Charles Henry Fuller Jr. (1939- )

Charles Henry Fuller, Jr.
Courtesy University of Pennsylvania

Charles Fuller was born on March 5, 1939 to parents Charles H. Sr. and Lillian Anderson Fuller of Philadelphia, Pennsylvania.  Fuller was the oldest of three children, but would see his parents welcome some twenty foster children into their home over the years.  Fuller attended Philadelphia’s Roman Catholic High School and graduated in 1956.  During his high school years, Fuller spent countless hours in the school library, and competed with a friend, Larry Neal, to become the first to read every book in the school’s collection.  This experience helped spawn Fuller’s dream of becoming a writer.

After graduation from high school, Fuller attended Villanova University in Pennsylvania between 1956 and 1958.  He then enlisted in the U. S. Army and spent the next four years stationed in Japan and Korea.  Fuller returned to civilian life in 1962 and in August of that year he married Miriam A. Nesbitt.
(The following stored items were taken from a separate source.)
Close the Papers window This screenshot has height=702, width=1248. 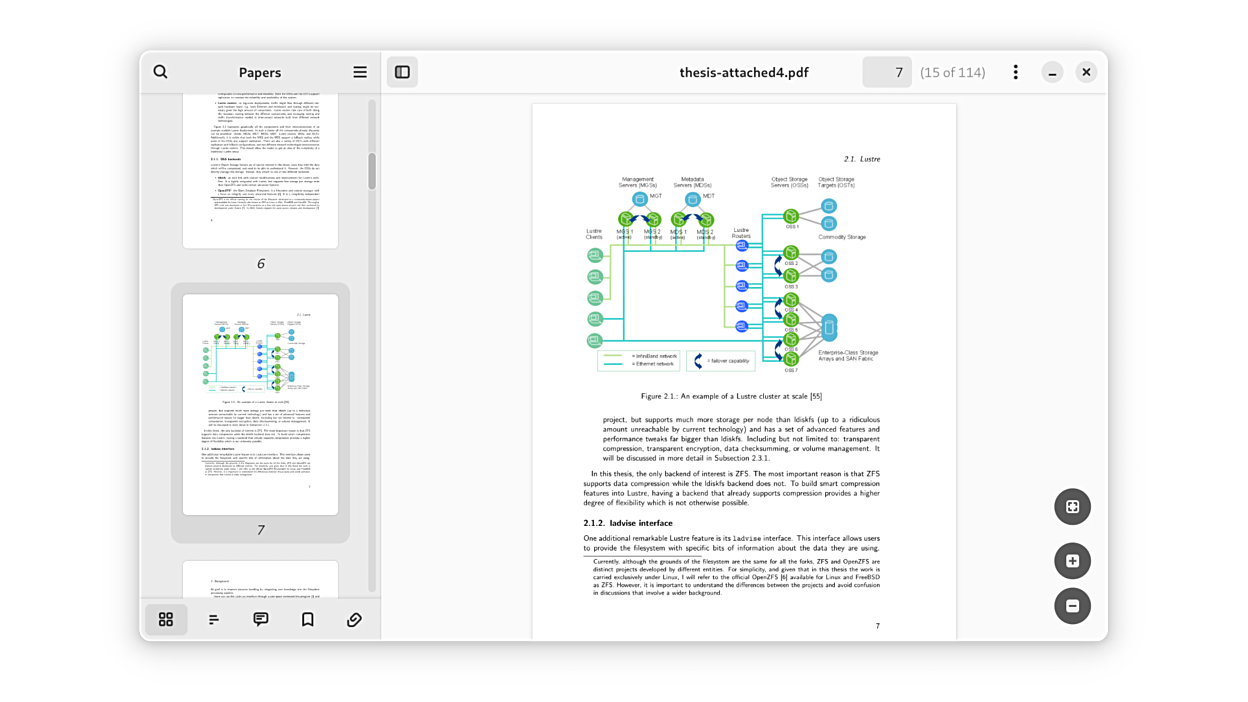1086,72
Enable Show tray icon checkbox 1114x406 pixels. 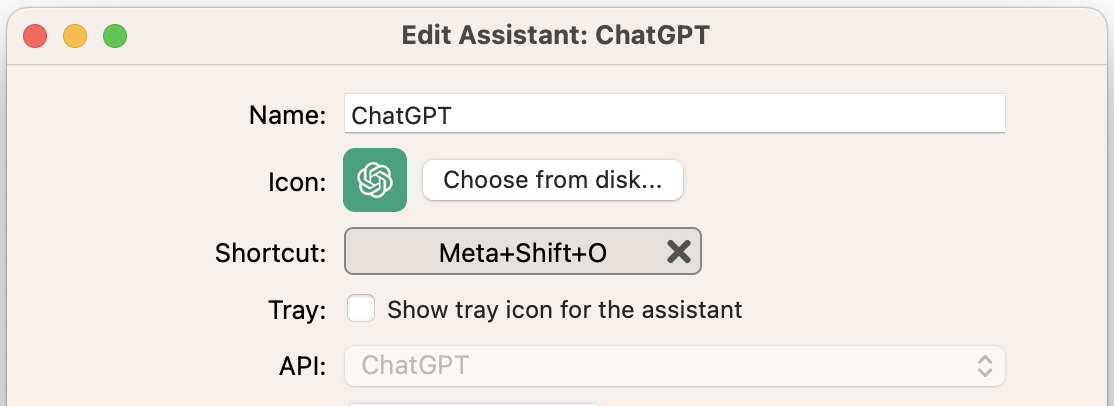click(361, 309)
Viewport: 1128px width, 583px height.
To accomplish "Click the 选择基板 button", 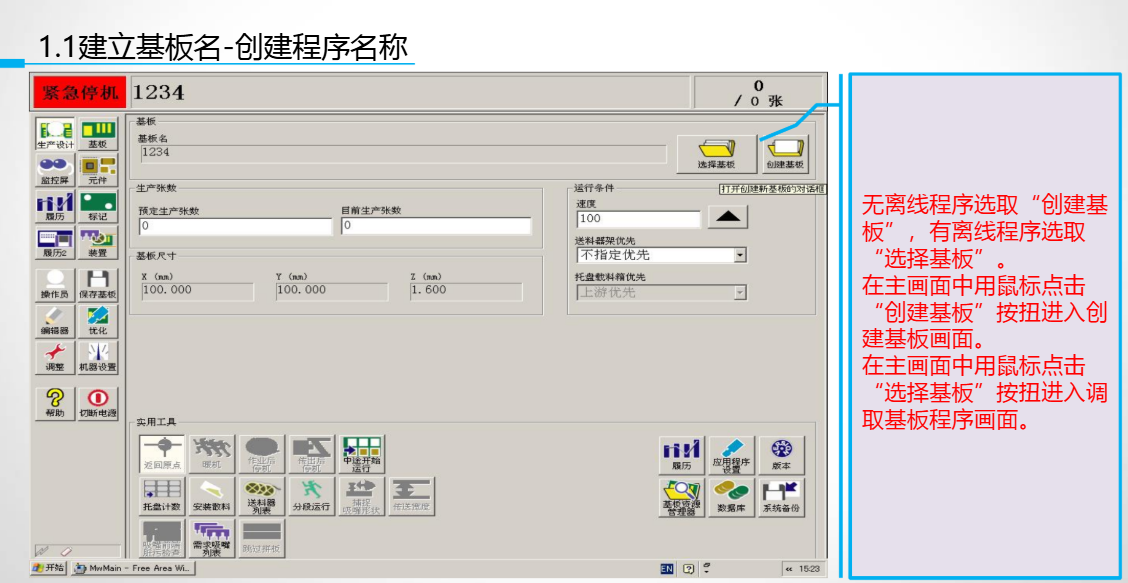I will pyautogui.click(x=716, y=152).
Charles Fuller began his writing career in Philadelphia during the 1960s, writing mostly poetry, short stories, and essays in his spare time while working various jobs throughout Philadelphia.  In 1965, Fuller decided to continue his education and enrolled in La Salle College (now La Salle University) which he attended until 1968.  During his time at La Salle, Fuller began writing short plays for a theatre group in Philadelphia that became the Afro-American Theatre of Philadelphia.  He helped found this theatre, and served as co-director until he moved to New York in 1970. Fuller’s first critical acclaim as a playwright came with the production of his play, The Village: A Party in 1968.  The Village was first produced by Princeton’s McCarter Theatre, and later it ran off-Broadway in New York where it was re-titled The Perfect Party.
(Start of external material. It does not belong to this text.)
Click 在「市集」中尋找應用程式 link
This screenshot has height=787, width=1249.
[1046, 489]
It was on the heels of this success that Fuller decided to move to New York and devote
himself to writing full-time. During the 1970s, he wrote many plays that were produced off-Broadway.  He was supported in New York by a number of prestigious grants which included a Rockefeller Foundation fellowship in 1975, a National Endowment for the Arts Fellowship in 1976, and a Guggenheim Fellowship in 1977-1978.  In 1976, Fuller penned the first of his three most famous plays, The Brownsville Raid, a play based on true events which occurred near an Army base in Texas in 1906.  The second of his most successful plays, Zooman and the Sign was first produced in 1980.  Fuller won two Obie Awards (an award given for off-Broadway productions), in 1980 for Zooman.

In 1981, Fuller suffered a great loss when his childhood friend, Larry Neal, who also became a playwright, died of a heart attack.  Fuller decided to honor his friend by writing what became his most celebrated work, A Soldier’s Play.  This play ran off-Broadway for more than a year and earned the 1982 Pulitzer Prize for Drama. Charles Fuller became the second African American to win the Pulitzer (the first being Charles Gordone in 1970).  A Soldier’s Play also won the 1982 New York Drama Critic’s Award for Best American Play, as well as the Edgar Allen Poe Award for Best Mystery.  Fuller was also rewarded for his effort with a movie contract from Columbia Pictures.  He wrote the screenplay himself, and changed the name to A Soldier’s Story.  The film was released in 1984 and received two Academy Award (Oscar) nominations in 1985.

Since his success with A Soldier’s Story, Fuller has continued to write both for the theater and for film.  His screenplays have appeared on PBS, CBS, and TNT, and include an adaptation of Zooman and the Sign which was produced by the Showtime Network in 1985.  Fuller continues to live and work in New York City.